À partir des années dix, la collection d’Isaac prend un tournant vers l’art chinois, tandis que le japonisme s’éteint et qu’émerge une nouvelle génération de marchands spécialisés. Encore une fois, les dons nous renseignent sur la nature de ce fonds : en 1912, le peintre donne au Louvre une peinture chinoise datée du XVIIe siècle ; le 9 décembre 1913, le musée des Arts décoratifs reçoit deux petits meubles chinois du XIXe siècle, un tabouret et un fauteuil d’enfant. Après sa mort, la famille Isaac offre à deux reprises des bronzes anciens au musée – dont une coupe qui viendra illustrer le livre L’Art chinois (1925) de Gaston Migeon (Vabre E., 2009-2010, p. 32-41).

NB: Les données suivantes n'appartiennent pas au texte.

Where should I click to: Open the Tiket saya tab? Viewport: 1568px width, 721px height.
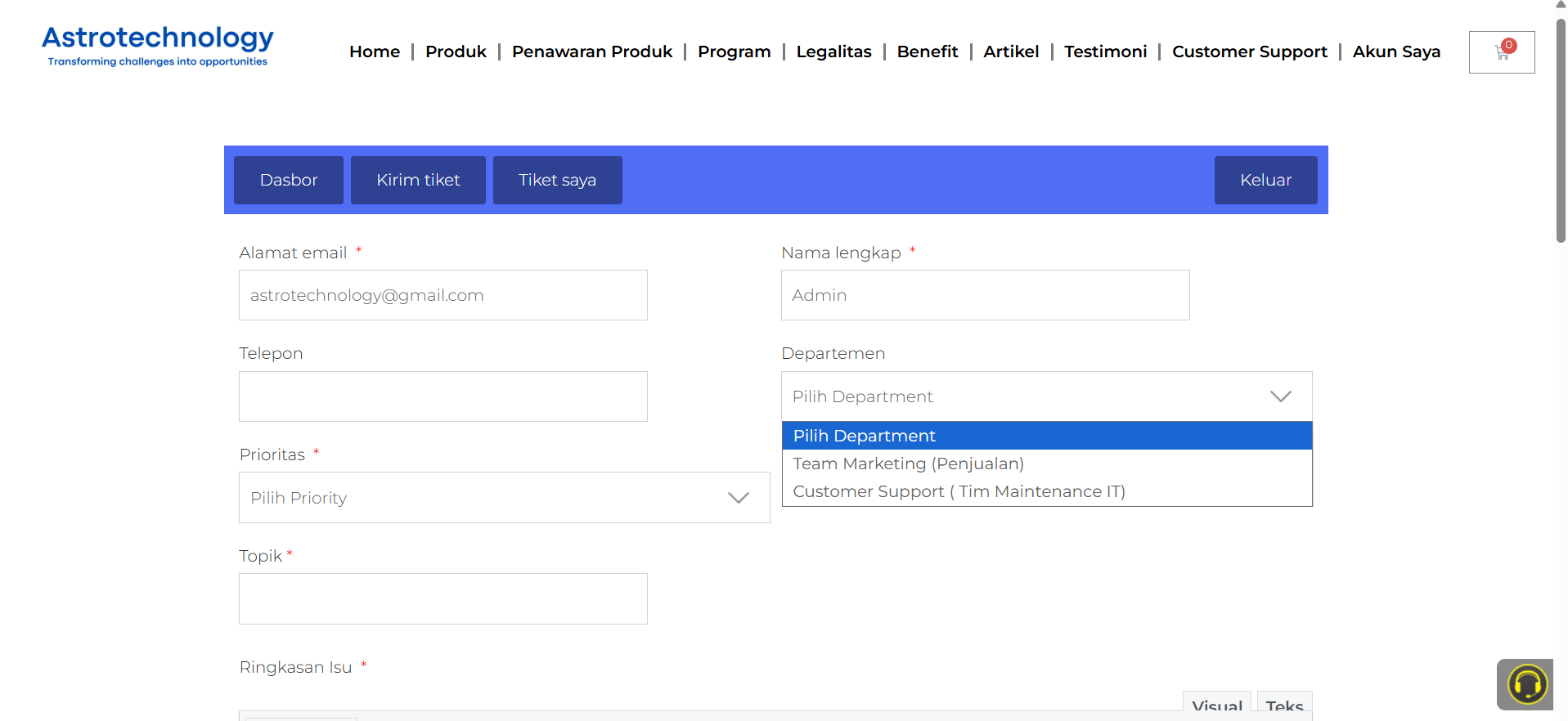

La collection japonaise d’Isaac est aujourd’hui dispersée, entre les dons aux musées et bibliothèques, et la vente aux enchères que sa famille organise un an et demi après sa mort, du 21 au 23 décembre 1925. Cette vente comprenait 668 lots, soit plus d’un millier d’objets, essentiellement des estampes, livres illustrés, poupées, textiles, ainsi que quelques dessins, éventails et bronzes. S’y ajoutent quelques objets chinois (dessins et bronzes) et des miniatures indo-persanes du XVIIe siècle. Au sein des estampes, datant du XVIIe siècle à la première moitié du XIXe siècle, sont représentés les principaux maîtres : les primitifs Hishikawa Moronobu (菱川 師宣) [1618-1694], son élève Hishikawa Morofusa (師房 菱川) [actif 1685-1703] et Torii Kiyonobu(鳥居 清信) [1664-1769], une trentaine d’épreuves de Suzuki Harunobu (鈴木春信) [1725-1770] et tout autant d’Isoda Koryusai (礒田湖龍斎) [1735-1790), 80 estampes de Kitagawa Utamaro (喜多川 歌麿) [1753-1806], 13 des 36 vues du mont Fuji de Hokusai (葛飾 北斎) [1760-1849] et près d’une centaine d’œuvres de Hiroshige dont 19 des 53 stations du Tokaido. Les sujets étaient variés, sans préférence manifeste : portraits d’acteurs (yakusha-e), belles femmes (bijin-ga), paysages (meisho-e). Les estampes érotiques (shunga), alors en vogue, en sont cependant absentes. Isaac était aussi un grand collectionneur de livres illustrés (ehon) : Hokusai et sa Manga, Kawamura Bumpo (河村 文鳳) [1779-1821], Yamaguchi Soken (山口 素絢) [1759-1818] et surtout Kitao Masayoshi(北尾政美) [1764-1824], élève de Hokusai, dont il possédait une dizaine de volumes (Vabre E., 2009-2010, p. 34-36).